Assigned task:
Every entry must be echoed exactly.

Data for this task:
◇ ◇ ◇

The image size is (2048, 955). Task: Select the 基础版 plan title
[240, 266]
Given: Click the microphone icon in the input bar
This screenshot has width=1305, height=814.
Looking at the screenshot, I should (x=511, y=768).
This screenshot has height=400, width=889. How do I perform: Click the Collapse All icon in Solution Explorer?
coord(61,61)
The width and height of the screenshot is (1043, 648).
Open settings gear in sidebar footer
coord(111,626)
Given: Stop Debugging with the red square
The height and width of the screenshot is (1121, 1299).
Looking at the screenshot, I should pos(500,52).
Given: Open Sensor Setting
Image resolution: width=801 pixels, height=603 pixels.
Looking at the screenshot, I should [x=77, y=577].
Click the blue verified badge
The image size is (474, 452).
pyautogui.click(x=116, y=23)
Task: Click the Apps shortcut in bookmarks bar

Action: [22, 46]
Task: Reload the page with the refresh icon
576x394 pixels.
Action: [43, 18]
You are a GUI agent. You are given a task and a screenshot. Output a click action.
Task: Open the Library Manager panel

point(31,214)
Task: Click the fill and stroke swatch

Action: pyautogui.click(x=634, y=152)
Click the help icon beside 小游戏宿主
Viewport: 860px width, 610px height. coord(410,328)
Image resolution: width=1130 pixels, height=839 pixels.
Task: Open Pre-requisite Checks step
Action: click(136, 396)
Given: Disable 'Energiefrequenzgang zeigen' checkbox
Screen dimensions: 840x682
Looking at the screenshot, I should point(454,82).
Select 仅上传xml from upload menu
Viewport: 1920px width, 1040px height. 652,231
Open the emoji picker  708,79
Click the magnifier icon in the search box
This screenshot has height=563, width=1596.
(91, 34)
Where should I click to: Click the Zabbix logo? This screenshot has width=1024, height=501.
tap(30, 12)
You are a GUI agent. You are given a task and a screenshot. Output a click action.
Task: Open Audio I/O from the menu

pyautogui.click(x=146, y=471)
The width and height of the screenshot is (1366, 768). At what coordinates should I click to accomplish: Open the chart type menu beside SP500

◇ ◇ ◇

Response to this exercise:
The image size is (2048, 955). Task: Select the 基础版 plan title
[240, 266]
Given: Click the microphone icon in the input bar
This screenshot has width=1305, height=814.
Looking at the screenshot, I should (x=511, y=768).
This screenshot has height=400, width=889. How do I perform: Click the Collapse All icon in Solution Explorer?
coord(61,61)
The width and height of the screenshot is (1043, 648).
Open settings gear in sidebar footer
coord(111,626)
Given: Stop Debugging with the red square
The height and width of the screenshot is (1121, 1299).
Looking at the screenshot, I should pos(500,52).
Given: Open Sensor Setting
Image resolution: width=801 pixels, height=603 pixels.
Looking at the screenshot, I should [x=77, y=577].
Click the blue verified badge
The image size is (474, 452).
pyautogui.click(x=116, y=23)
Task: Click the Apps shortcut in bookmarks bar

Action: [22, 46]
Task: Reload the page with the refresh icon
576x394 pixels.
Action: [43, 18]
You are a GUI agent. You are given a task and a screenshot. Output a click action.
Task: Open the Library Manager panel

point(31,214)
Task: Click the fill and stroke swatch

Action: pyautogui.click(x=634, y=152)
Click the help icon beside 小游戏宿主
Viewport: 860px width, 610px height. coord(410,328)
Image resolution: width=1130 pixels, height=839 pixels.
Task: Open Pre-requisite Checks step
Action: click(136, 396)
Given: Disable 'Energiefrequenzgang zeigen' checkbox
Screen dimensions: 840x682
Looking at the screenshot, I should point(454,82).
Select 仅上传xml from upload menu
Viewport: 1920px width, 1040px height. 652,231
Open the emoji picker  708,79
Click the magnifier icon in the search box
This screenshot has height=563, width=1596.
(91, 34)
Where should I click to: Click the Zabbix logo? This screenshot has width=1024, height=501.
tap(30, 12)
You are a GUI agent. You are given a task and a screenshot. Output a click action.
Task: Open Audio I/O from the menu

pyautogui.click(x=146, y=471)
The width and height of the screenshot is (1366, 768). At what coordinates should I click to accomplish: Open the chart type menu beside SP500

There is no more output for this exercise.